Great American Home Stores Shift to Digital
The Great American Home Store, a furniture retailer based in Memphis, has a pair of flagship stores in the area, as well as 60,000 square feet of showroom and 80,000 square feet of warehouse space in a single location. “The showroom experience is unparalleled in our market,” says Justin Brown, the retailer’s digital manager.
The company, which has a total of five stores, can compete effectively with big-box retailers, Bowen adds. “We try to hire the best sales staff, and we provide more of a hometown, higher level of customer service. It’s neighbors selling to neighbors. If we can’t beat the big-box stores on price, then we beat them on inventory, availability, and quality.”
The company is also very involved with local charities and other efforts to give back to the community, Bowen says.
Even with all of these efforts, the company had depended on traditional advertising to drive foot traffic and sales, relying heavily on broadcast advertising in particular. But increasingly people were cutting the cord and ditching traditional television for over-the-top (OTT) streaming services like Netflix and Hulu, meaning they aren’t seeing the commercials shown on broadcast television. That’s not good, considering the Great American Home Store built its name on brand awareness, according to Bowen.
With a growing percentage of prospects ditching traditional television, radio, and print for digital options, it became increasingly necessary for the company to be able to track advertising spending on digital channels and compare the returns to what it was receiving from traditional advertising.
“We found ourselves at a crossroads,” Bowen says. “How do we measure the stuff that we’ve always done vs. the stuff we were doing on digital?”
The company looked at a few solutions before choosing LeadsRx’s attribution program. LeadsRx enabled the company to measure the effectiveness of not only traditional broadcast but of OTT and other campaigns. The platform also provided insights into customer journeys, including online and offline touchpoints, and could tie everything together.
Great American Home Store went live with LeadsRx at the end of 2019. While the initial reason was the consumer shift to digital, it turned out to be a fortuitous decision when the COVID-19 pandemic hit, forcing the temporary closure of the warehouse and showrooms and resulting in severely reduced foot traffic, even when stores did reopen.
The reduced business also meant a sharply reduced advertising budget. The LeadsRx insights helped Bowen decide where to make cuts.
“We’ve been able to gain a ton of insight on our entire marketing effort, how people interact with advertising, in conjunction with the website, and how many different [customer journey] paths there are,” Bowen says.
Before LeadsRx, the results of some advertising campaigns were based largely on conjecture. Now Great American Home Store had exacting insight into the benefits of different marketing efforts.

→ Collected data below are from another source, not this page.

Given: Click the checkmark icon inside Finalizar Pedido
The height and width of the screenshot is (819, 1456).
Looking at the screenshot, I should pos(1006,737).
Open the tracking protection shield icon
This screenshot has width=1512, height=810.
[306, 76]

“LeadsRx allowed us to benchmark our ads against one another and see which ones were generally just getting the best results,” Bowen says. “We now can track OTT advertising to the point where we can track [resulting] store visits, and even sales.”
The results have been excellent on both sides of the ledger. Even with a 50 percent reduction in the ad budget, sales are up 12 percent. E-commerce sales rose 1,200 percent, though Bowen notes that the huge jump was tied more to the pandemic than to LeadsRx.
With LeadsRx, the cost of customer acquisition dropped from $131 to $55.
Based on those results, Great American Home Store plans to use LeadsRx to help build a business development center, which will use the leads to build relationships with customers before they ever walk into the store.
The Payoff
Since deploying LeadsRx, Great American Home Store has achieved the following results:
- increased sales by 12 percent; and
- reduced the cost of customer acquisition from $131 to $55.